:: INFORMATION GIVEN ::

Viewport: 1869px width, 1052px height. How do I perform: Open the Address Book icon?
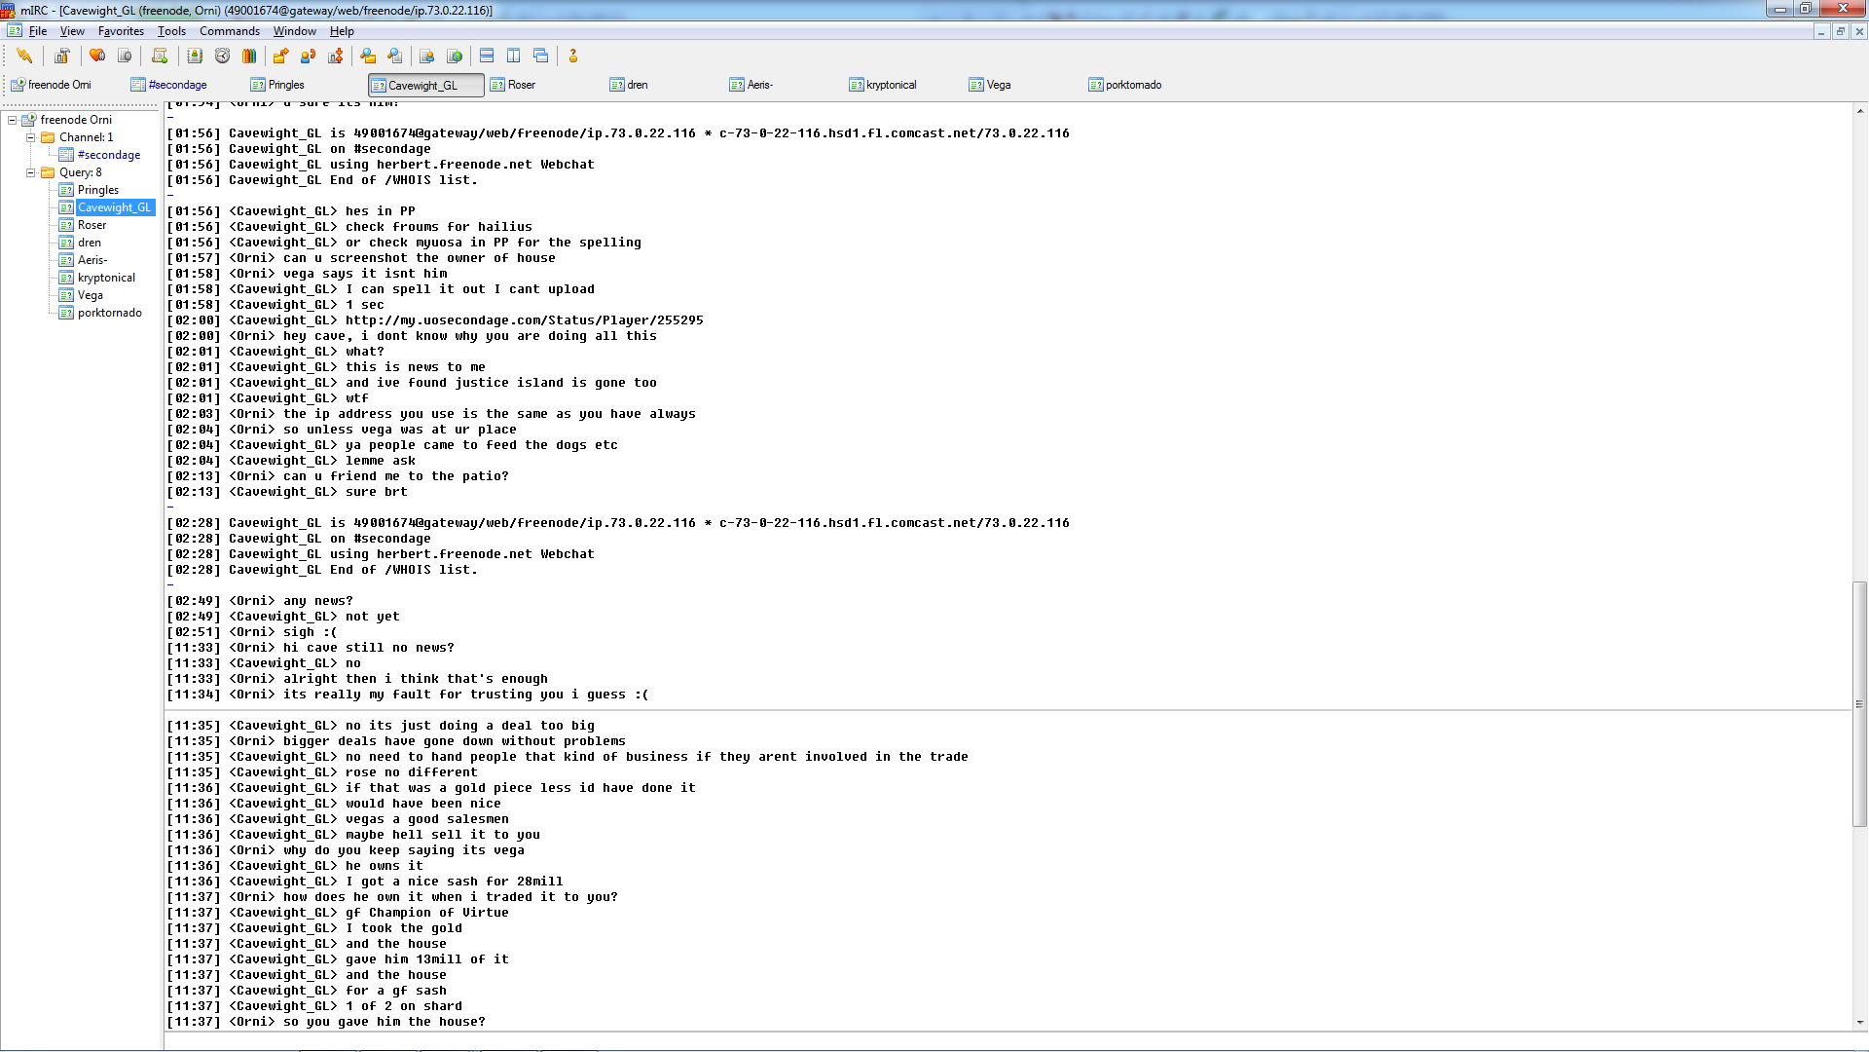click(x=195, y=56)
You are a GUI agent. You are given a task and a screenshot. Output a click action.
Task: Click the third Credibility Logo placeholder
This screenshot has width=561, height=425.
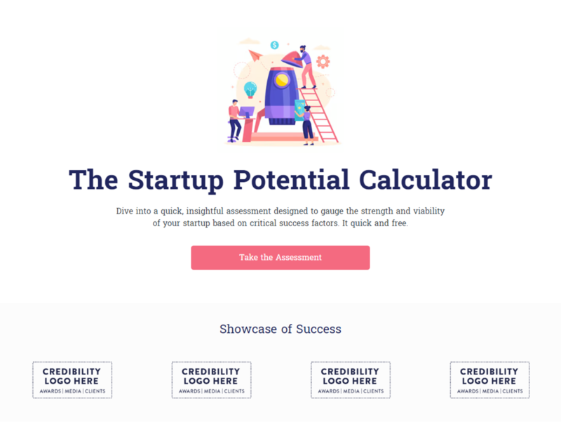tap(350, 379)
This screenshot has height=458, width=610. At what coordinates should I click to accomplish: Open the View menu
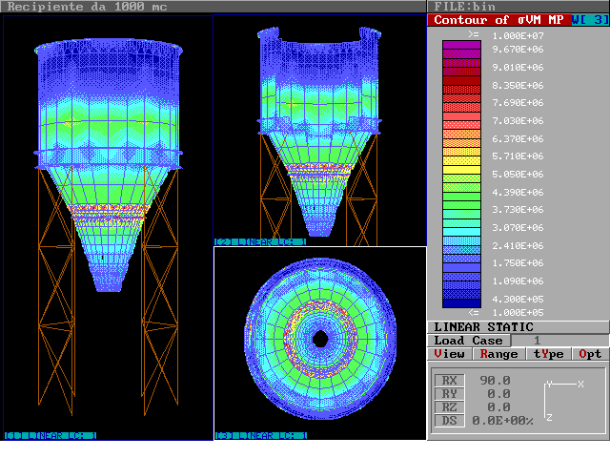[450, 354]
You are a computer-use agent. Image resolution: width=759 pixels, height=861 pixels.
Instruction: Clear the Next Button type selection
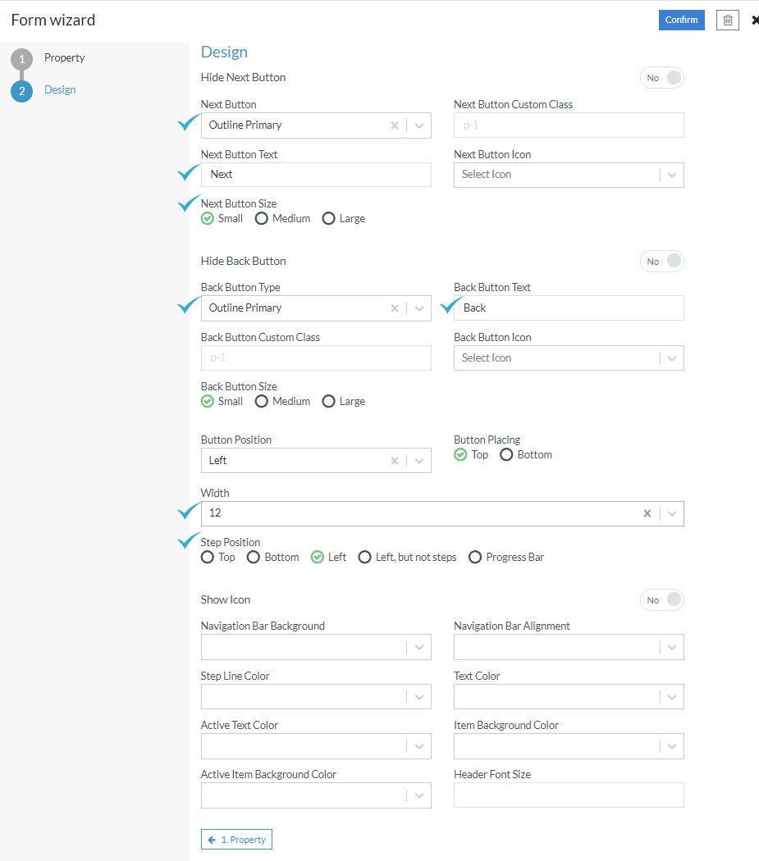pyautogui.click(x=395, y=125)
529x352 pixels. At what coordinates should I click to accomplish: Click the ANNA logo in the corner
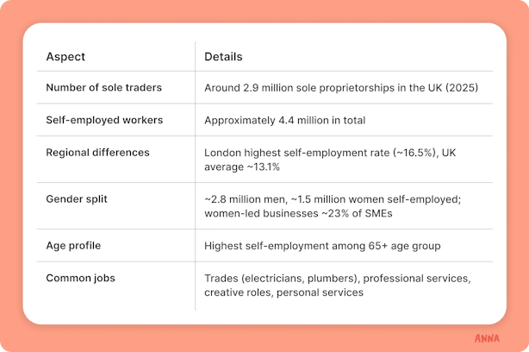(487, 338)
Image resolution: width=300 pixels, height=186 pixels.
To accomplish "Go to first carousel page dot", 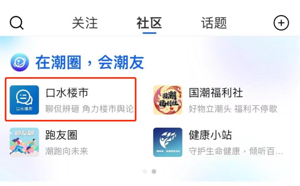I will click(145, 171).
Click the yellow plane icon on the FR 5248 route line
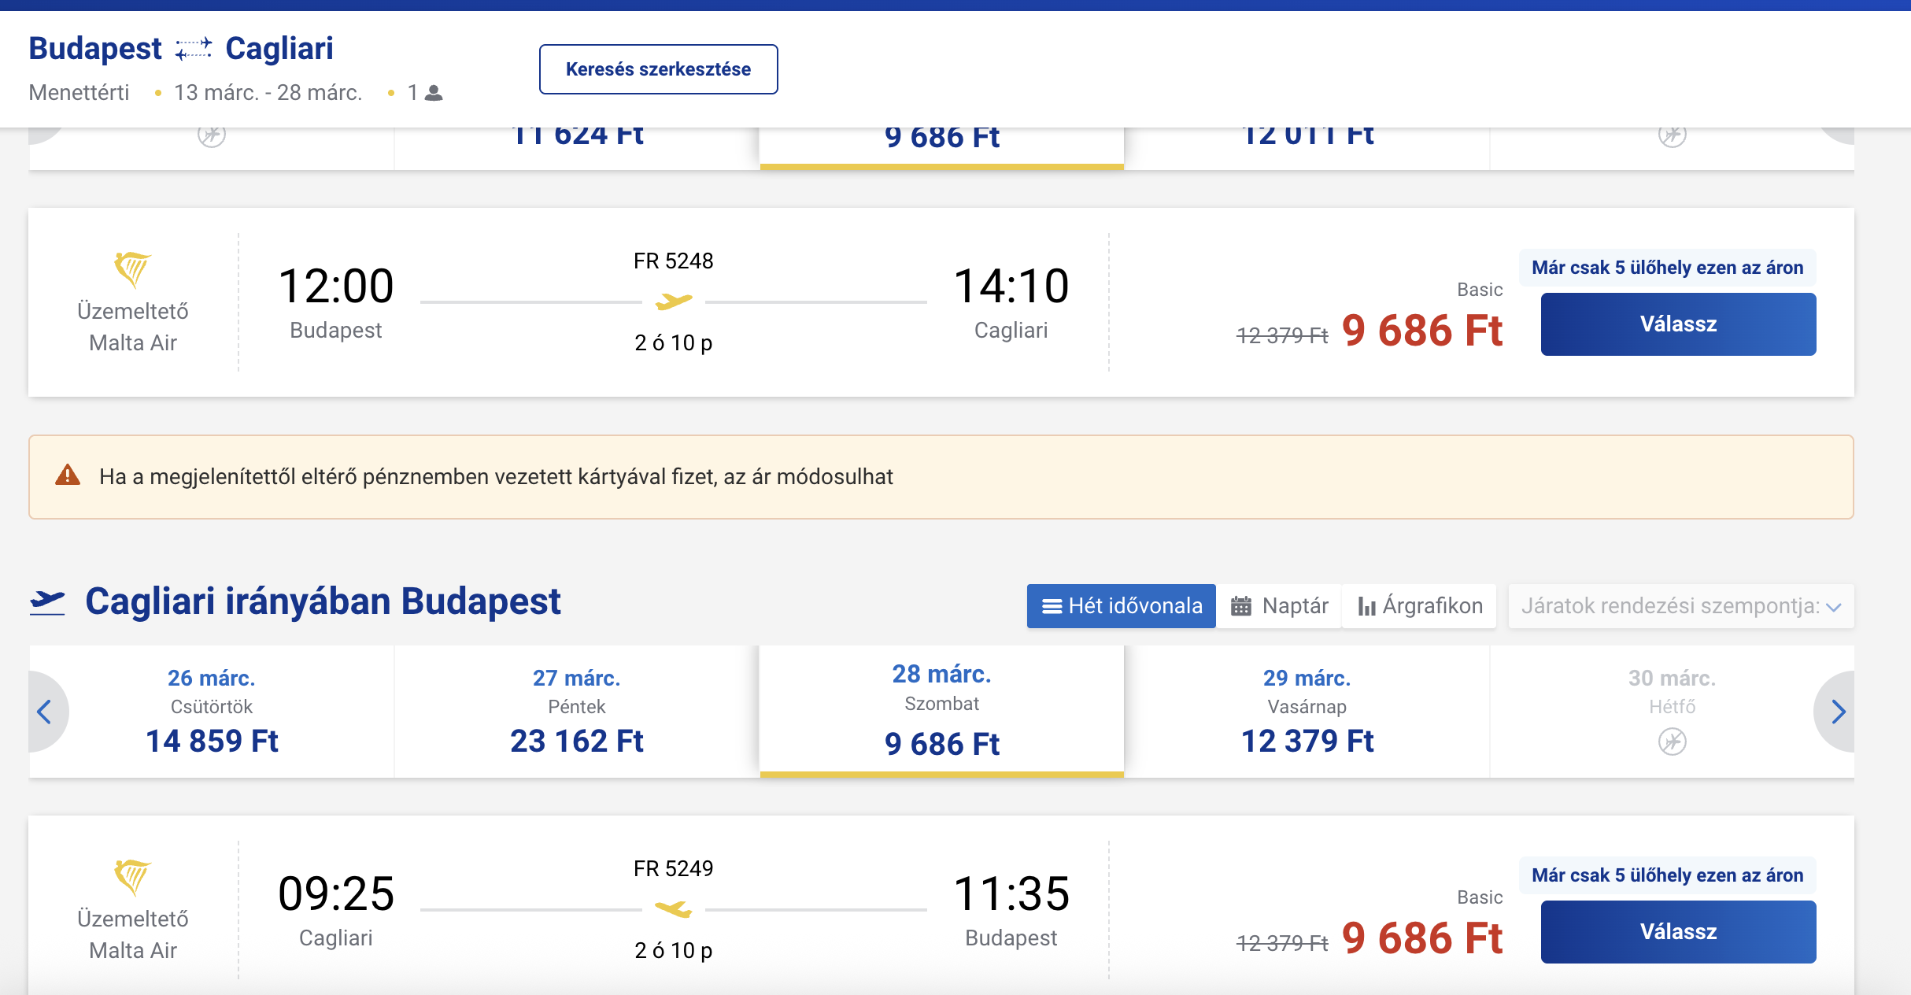The image size is (1911, 995). pos(674,301)
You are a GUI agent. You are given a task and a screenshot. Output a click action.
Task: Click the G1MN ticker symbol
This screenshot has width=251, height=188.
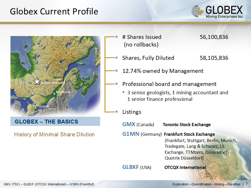pos(131,134)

:::

Rewrite the material from the line containing "Click the yellow" through the end, replacing "ticker symbol" with "stock symbol" and changing nothing else. Leave the pictures out.

Click the yellow plane icon on the FR 5248 route line
The image size is (1911, 995). pos(674,301)
You are a GUI agent. You are given a task and a screenshot. Output a click action.
Task: Click the G1MN stock symbol
This screenshot has width=251, height=188.
pos(131,134)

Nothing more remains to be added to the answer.